## [What to do]
Can you give the part of the SPDK text that opens with "When SPDK Is" and closes with "avoid page-cache semantics." again, switching "DMA-safe memory" to "pinned memory"?

# start of Text extract

This is why SPDK is attractive for storage appliances, NVMe-oF targets, userspace vhost targets, virtual block device stacks, and cloud volume services.
What SPDK Adds
SPDK does not make complexity disappear. It moves complexity into the userspace storage service:
- The process must reserve hugepages.
- The process must bind devices away from kernel drivers.
- The process must obey strict thread-affinity rules.
- The process must avoid blocking poller threads.
- The process must manage async cleanup, resets, removals, and reconnects.
- The process must expose its own control plane.
- The process must be monitored like a storage operating system.
This matters for diskengine. If diskengine tells SPDK to create a volume, attach an NVMe-oF controller, or export a bdev, diskengine is depending on an external userspace storage runtime. The failure modes are not just Linux file errors. They include JSON-RPC replay errors, bdev examine delays, VFIO binding problems, reactor stalls, qpair resets, and metadata operations in blobstore/lvol.
Side-By-Side Mental Model
Linux path SPDK path
---------- ---------
application calls read/write service calls async SPDK API
kernel owns device driver SPDK process owns device driver
kernel manages NVMe queues SPDK manages NVMe queues
interrupts wake sleepers pollers find completions
general scheduling/fairness dedicated cores and explicit queues
page cache often involved DMA-safe buffers preferred
blocking API is common callback state machines are normal
OS handles broad policy storage service must own policy
When The Linux Path Is Better
SPDK is not automatically the right answer. The Linux path may be better when:
- You need normal filesystems and POSIX semantics.
- You need ordinary process isolation and device sharing.
- IO rate is modest and development simplicity matters more.
- CPU cores cannot be dedicated to polling.
- Operational teams already understand kernel storage better.
- Latency targets are not tight enough to justify SPDK complexity.
- The workload benefits from the page cache.
- You need mature kernel features such as broad hardware quirks, power management, or conventional multipath integration.
The worst SPDK design is a system that pays all of SPDK's complexity costs but does not use its queue ownership, polling, batching, or async model.
When SPDK Is The Right Tool
SPDK starts to make sense when:
- You are building a storage service rather than an ordinary application.
- The service owns the storage devices or remote NVMe-oF connections.
- The workload is high IOPS or latency-sensitive.
- You can dedicate CPU cores.
- The data path is already asynchronous.
- You can allocate DMA-safe memory and avoid page-cache semantics.
- The control plane can tolerate async operations and explicit failure handling.

# end of Text extract
# start of Recorded data

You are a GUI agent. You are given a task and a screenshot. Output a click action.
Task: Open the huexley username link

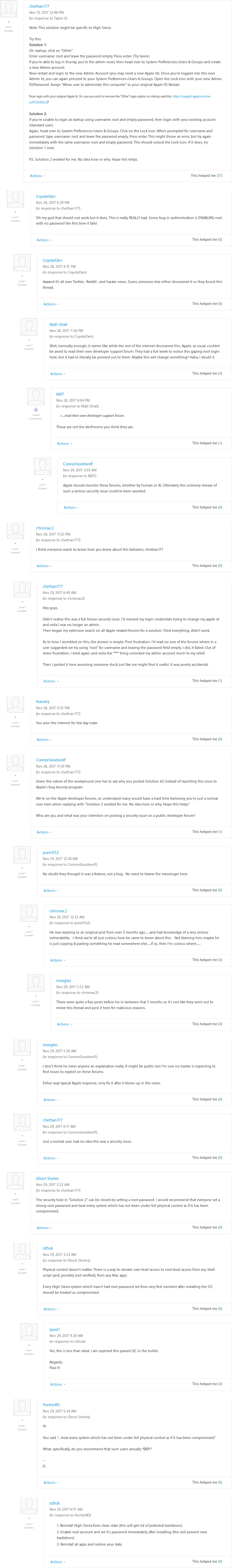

# end of Recorded data
# start of Recorded data

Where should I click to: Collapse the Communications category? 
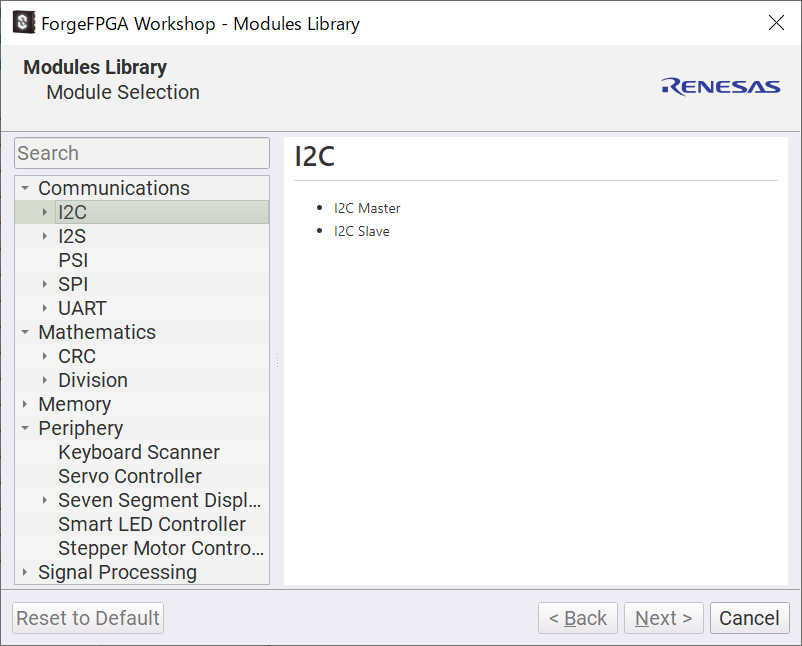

# end of Recorded data
# start of Recorded data

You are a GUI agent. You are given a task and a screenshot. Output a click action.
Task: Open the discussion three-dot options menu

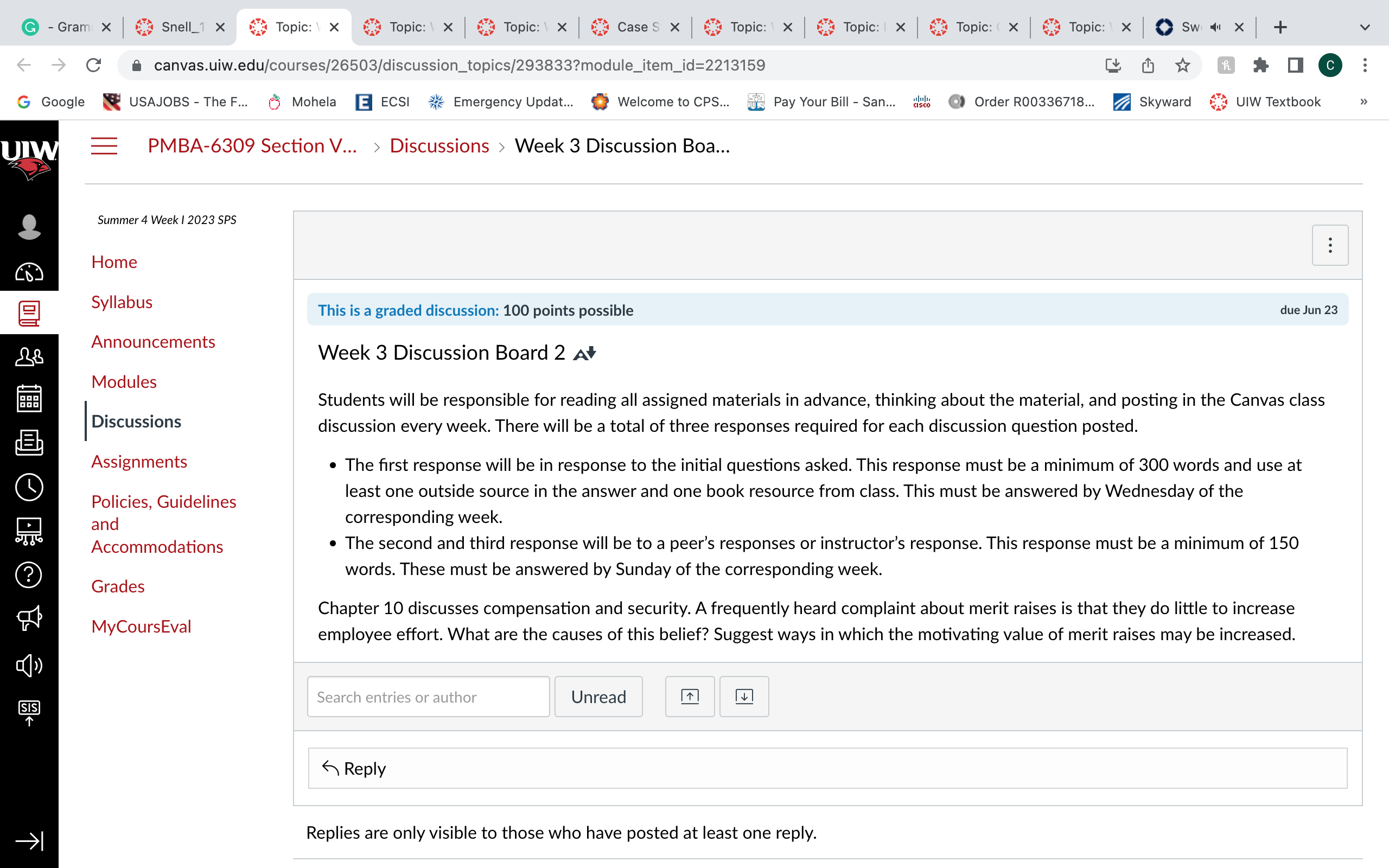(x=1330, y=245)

# end of Recorded data

## [Response to this task]
When SPDK Is The Right Tool
SPDK starts to make sense when:
- You are building a storage service rather than an ordinary application.
- The service owns the storage devices or remote NVMe-oF connections.
- The workload is high IOPS or latency-sensitive.
- You can dedicate CPU cores.
- The data path is already asynchronous.
- You can allocate pinned memory and avoid page-cache semantics.